To most women, whether married or not, spending some time with a girlfriend who is feeling alone and depressed would be a perfectly normal thing to do. Until the past week or so, I'd never considered this in relation to me being the supportive friend.
When I used to get really depressed (sometimes to an almost-suicidal extent), I suffered alone. While I'm not entirely over depression and probably won't ever be, two things helped me. One was coming out as a crossdresser, which took away a lot of pressure to conform to a masculine stereotype and hide my feminine traits. The second was that I discovered that I am chemically sensitive to the artificial sweetener aspartame, which caused or exacerbated a range of problems for me, including skin rashes, heart palpitations and a fog-like blanket of chemically induced depression.
Having lived through such bad depression, I understand it well enough to empathise with other people who are suffering through it, and to want to help where I can. In fact, that's one of the things that drives me to continue attending the cafe nights regularly. I know that closeted crossdressers are prone to depression and I want to help to provide a path for those who want to come out of the closet because I know that it will also help in dealing with depression.
A few years ago when I was still mostly closeted, one of my nieces attempted suicide and ended up in hospital for several months. She was later diagnosed with a mental illness, and for reasons closely related to that, she isolated herself from her mother while she was in hospital. Knowing that she was depressed and feeling alone, I organised around my work, my wife and my son to visit my niece in hospital most days over those months. I mostly went alone but a few times my son went with me. As a close relative, there was never any suggestion of impropriety in my visiting her frequently. We became quite close over those months, and I came out to her while she was in hospital.

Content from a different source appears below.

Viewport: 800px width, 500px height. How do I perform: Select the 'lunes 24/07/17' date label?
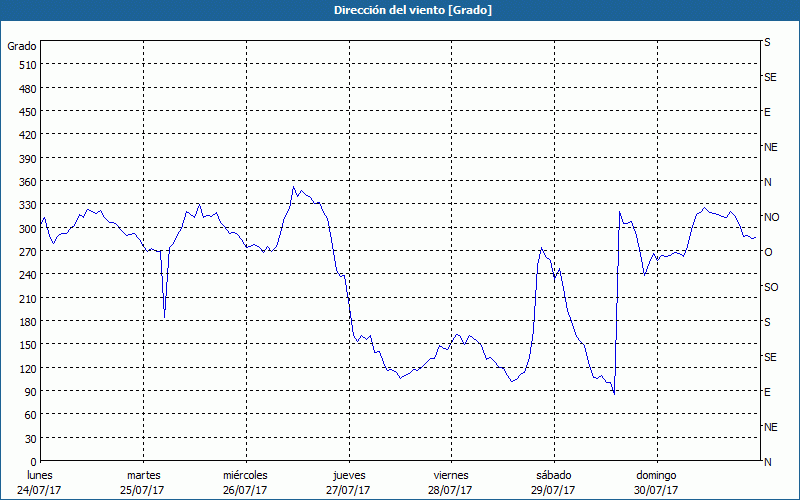point(41,482)
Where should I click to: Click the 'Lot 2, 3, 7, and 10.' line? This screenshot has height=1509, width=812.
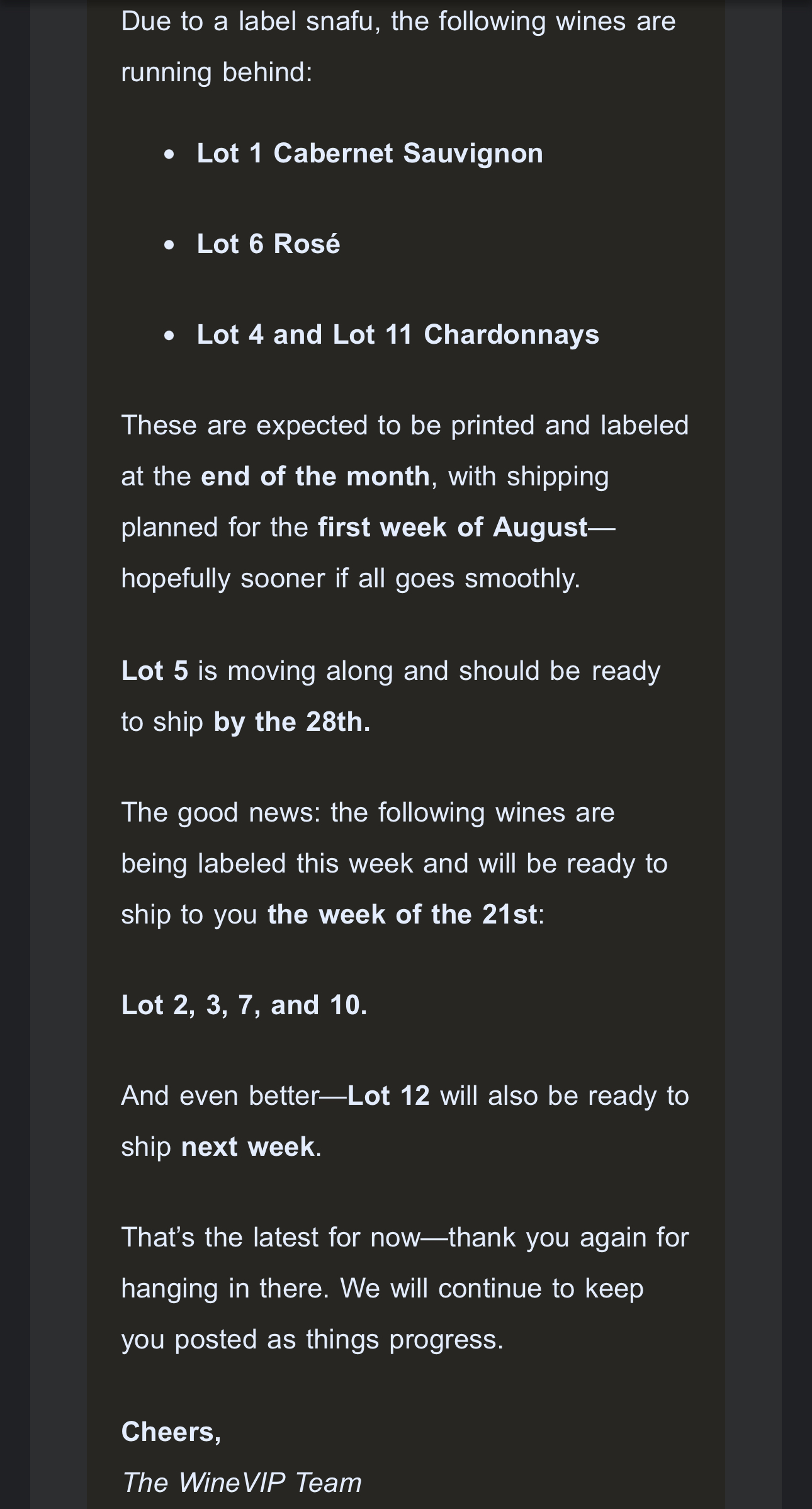244,1005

I've now found myself in an interesting situation with a female friend who I met online. She is in her 20s and knows about me including my family and my crossdressing. We have met in person a couple of times when I have been out en femme, but she has never met me as a male. While I don't know all of the details, I know that she is quite depressed at the moment and is feeling rather alone. I have offered to spend some time with her because I believe that she needs a sympathetic friend.
I mentioned the situation to one of my crossdressing friends, who thought that it meant that I would be having an affair with this young woman. While I didn't think that anything like that was ever going to happen, I could see that that could easily be the way other people might see it. I discussed it with my wife, and explained the situation as I saw it, and my crossdressing friend's take on it. I think that my wife actually understands me quite well. She had me confirm that I had only ever met my friend "as Alice", and that if I did spend time with my friend, that I would be doing so "as Alice", then confirmed that she didn't see a problem. She understands that, as Alice, I am sexually disinterested. Even as a male, I'm monogamous and committed to our marriage. To be honest, I couldn't be bothered having an affair!
A little while after talking to my wife about it, I realised that I actually see my young friend as being very much like my nieces. She is a similar age, and in a lot of ways I probably consider her to be a foster niece, if that makes sense. In that context, I don't think that there would be any impropriety regardless of whether I was a foster aunt or a foster uncle.